Patients might want to retain all services at all sites. Some politicians might want that. Maybe some front-line NHS staff want that too.
The fact that’s not happening points mainly towards chronic failures in maintaining staffing levels over the last decade or more, not any significant problems with the services themselves. These proposals are simply the easiest thing to do. What if it doesn’t work and there needs to be another centralisation in 10-15 years time?
Where are the statistics and evidence for : Projected treatment times, ambulance waiting times and turnaround at centralised A&Es? Qualified staff per head of population and per patient? Retention of junior doctors and consultants by the Wales Deanery? Medical errors, and excess deaths, caused by poor training and poor staffing levels? Is there a guarantee national training standards will be met by 2030 through centralisation? What’s the evidence underlining those new national standards?

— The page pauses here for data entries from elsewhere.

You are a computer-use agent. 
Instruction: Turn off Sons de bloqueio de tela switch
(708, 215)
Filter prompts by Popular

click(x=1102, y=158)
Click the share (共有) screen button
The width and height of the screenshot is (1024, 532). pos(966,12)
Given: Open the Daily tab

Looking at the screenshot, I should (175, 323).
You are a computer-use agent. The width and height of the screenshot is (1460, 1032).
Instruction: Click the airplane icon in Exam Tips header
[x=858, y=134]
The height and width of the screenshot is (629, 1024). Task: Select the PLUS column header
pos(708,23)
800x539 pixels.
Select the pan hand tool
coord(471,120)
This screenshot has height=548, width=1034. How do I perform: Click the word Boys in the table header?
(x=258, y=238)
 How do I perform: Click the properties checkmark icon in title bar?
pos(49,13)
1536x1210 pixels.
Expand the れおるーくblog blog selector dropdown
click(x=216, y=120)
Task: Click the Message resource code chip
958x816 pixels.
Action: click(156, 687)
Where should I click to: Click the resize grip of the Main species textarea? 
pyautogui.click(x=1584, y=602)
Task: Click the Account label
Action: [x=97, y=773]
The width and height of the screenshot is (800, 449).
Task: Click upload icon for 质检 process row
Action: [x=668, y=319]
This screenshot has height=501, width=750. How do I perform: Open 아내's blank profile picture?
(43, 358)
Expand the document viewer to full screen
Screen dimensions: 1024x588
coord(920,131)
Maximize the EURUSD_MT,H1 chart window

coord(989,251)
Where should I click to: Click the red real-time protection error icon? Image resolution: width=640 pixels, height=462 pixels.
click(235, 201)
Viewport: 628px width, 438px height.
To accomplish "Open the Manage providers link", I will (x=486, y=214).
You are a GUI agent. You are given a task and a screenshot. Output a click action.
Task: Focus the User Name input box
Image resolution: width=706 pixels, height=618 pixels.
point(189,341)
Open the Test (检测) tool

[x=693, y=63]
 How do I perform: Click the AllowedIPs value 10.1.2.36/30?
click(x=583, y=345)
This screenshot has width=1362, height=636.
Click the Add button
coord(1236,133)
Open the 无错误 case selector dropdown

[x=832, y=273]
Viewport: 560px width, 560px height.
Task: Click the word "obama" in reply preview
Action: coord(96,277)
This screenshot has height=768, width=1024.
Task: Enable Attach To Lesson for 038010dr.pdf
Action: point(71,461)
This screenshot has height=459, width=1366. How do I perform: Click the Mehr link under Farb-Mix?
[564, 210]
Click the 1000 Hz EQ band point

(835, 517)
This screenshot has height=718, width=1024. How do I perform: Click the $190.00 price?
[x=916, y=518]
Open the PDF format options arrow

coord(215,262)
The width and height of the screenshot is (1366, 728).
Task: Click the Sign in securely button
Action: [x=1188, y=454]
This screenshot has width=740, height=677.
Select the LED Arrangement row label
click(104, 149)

That’s the sort of evidence we need, and to be explained to the public, to provide a robust case in favour of change. The original “Case for Change” had some of that. Without that now, in this consultation, we’re all doing this blindfolded.
Arguments about training stand up, but if the technology’s there for distant treatment by consultants, isn’t it there for some aspects of training too?
Consultants, the Welsh Government, managers and medical teaching staff have decided from the start they want change. There are clear, valid reasons for change – so I’m not in denial.
In terms of arguments put forward, it’s as though they’re listening to managers – who are looking at things from a top-down view – but not service users. It doesn’t look like they’ve listened to many front-line staff, who’ve warned about overcrowding at A&Es, for example, and – as I’ve said – concerns about things like that haven’t been properly cleared up.
The case for change, as presented, is a largely impenetrable, technocratic mess. We’re just being told that it is “safe and sustainable” not why that’s the case. The evidence is largely about deciding the best option, not the underlying case for centralisation itself, nor considering alternatives (if there are any).
It’s up to Labour to explain and defend their policy – which they’ve had on the cards since at least 2006. It should be simple enough, shouldn’t it? Complete cabinet solidarity and all that? All Labour AMs and MPs rallying around Carwyn and Mark because it’s such a good plan, and the best option?